Prompt:
Every single record below is to be reproduced exactly.

· · ·

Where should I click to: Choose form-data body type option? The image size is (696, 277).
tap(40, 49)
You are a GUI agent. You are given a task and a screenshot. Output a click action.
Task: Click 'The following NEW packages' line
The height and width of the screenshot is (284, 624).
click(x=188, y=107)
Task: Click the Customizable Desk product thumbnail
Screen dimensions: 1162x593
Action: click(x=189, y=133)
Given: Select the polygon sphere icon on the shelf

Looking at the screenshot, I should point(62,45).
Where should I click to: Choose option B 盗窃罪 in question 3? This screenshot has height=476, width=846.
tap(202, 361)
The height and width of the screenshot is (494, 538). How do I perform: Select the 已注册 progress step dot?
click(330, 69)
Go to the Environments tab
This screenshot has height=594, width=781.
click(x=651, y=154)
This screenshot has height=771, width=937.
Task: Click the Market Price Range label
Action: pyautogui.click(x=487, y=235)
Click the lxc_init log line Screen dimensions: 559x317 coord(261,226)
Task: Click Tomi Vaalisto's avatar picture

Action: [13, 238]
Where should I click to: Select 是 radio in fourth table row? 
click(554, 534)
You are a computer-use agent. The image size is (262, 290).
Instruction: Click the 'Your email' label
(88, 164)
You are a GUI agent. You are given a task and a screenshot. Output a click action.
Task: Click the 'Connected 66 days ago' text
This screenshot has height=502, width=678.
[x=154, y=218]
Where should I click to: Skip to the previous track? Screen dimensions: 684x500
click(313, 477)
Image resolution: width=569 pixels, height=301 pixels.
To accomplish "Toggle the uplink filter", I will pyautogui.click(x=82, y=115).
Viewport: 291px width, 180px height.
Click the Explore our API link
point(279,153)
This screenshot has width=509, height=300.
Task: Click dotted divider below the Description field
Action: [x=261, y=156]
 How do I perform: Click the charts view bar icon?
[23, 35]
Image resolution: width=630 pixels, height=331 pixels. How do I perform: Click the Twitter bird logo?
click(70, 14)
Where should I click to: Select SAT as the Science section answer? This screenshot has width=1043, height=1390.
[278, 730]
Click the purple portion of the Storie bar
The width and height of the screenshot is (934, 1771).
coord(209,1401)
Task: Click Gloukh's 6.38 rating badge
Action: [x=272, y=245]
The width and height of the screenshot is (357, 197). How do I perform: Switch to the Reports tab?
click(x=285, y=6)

· · ·

Answer space:
Where should I click to: Choose form-data body type option? The image size is (696, 277).
tap(40, 49)
You are a GUI agent. You are given a task and a screenshot. Output a click action.
Task: Click 'The following NEW packages' line
The height and width of the screenshot is (284, 624).
click(x=188, y=107)
Task: Click the Customizable Desk product thumbnail
Screen dimensions: 1162x593
Action: click(x=189, y=133)
Given: Select the polygon sphere icon on the shelf

Looking at the screenshot, I should point(62,45).
Where should I click to: Choose option B 盗窃罪 in question 3? This screenshot has height=476, width=846.
tap(202, 361)
The height and width of the screenshot is (494, 538). How do I perform: Select the 已注册 progress step dot?
click(330, 69)
Go to the Environments tab
This screenshot has height=594, width=781.
click(x=651, y=154)
This screenshot has height=771, width=937.
Task: Click the Market Price Range label
Action: pyautogui.click(x=487, y=235)
Click the lxc_init log line Screen dimensions: 559x317 coord(261,226)
Task: Click Tomi Vaalisto's avatar picture

Action: [13, 238]
Where should I click to: Select 是 radio in fourth table row? 
click(554, 534)
You are a computer-use agent. The image size is (262, 290).
Instruction: Click the 'Your email' label
(88, 164)
You are a GUI agent. You are given a task and a screenshot. Output a click action.
Task: Click the 'Connected 66 days ago' text
This screenshot has height=502, width=678.
[x=154, y=218]
Where should I click to: Skip to the previous track? Screen dimensions: 684x500
click(313, 477)
Image resolution: width=569 pixels, height=301 pixels.
To accomplish "Toggle the uplink filter", I will pyautogui.click(x=82, y=115).
Viewport: 291px width, 180px height.
Click the Explore our API link
point(279,153)
This screenshot has width=509, height=300.
Task: Click dotted divider below the Description field
Action: [x=261, y=156]
 How do I perform: Click the charts view bar icon?
[23, 35]
Image resolution: width=630 pixels, height=331 pixels. How do I perform: Click the Twitter bird logo?
click(70, 14)
Where should I click to: Select SAT as the Science section answer? This screenshot has width=1043, height=1390.
[278, 730]
Click the purple portion of the Storie bar
The width and height of the screenshot is (934, 1771).
coord(209,1401)
Task: Click Gloukh's 6.38 rating badge
Action: [x=272, y=245]
The width and height of the screenshot is (357, 197). How do I perform: Switch to the Reports tab?
click(x=285, y=6)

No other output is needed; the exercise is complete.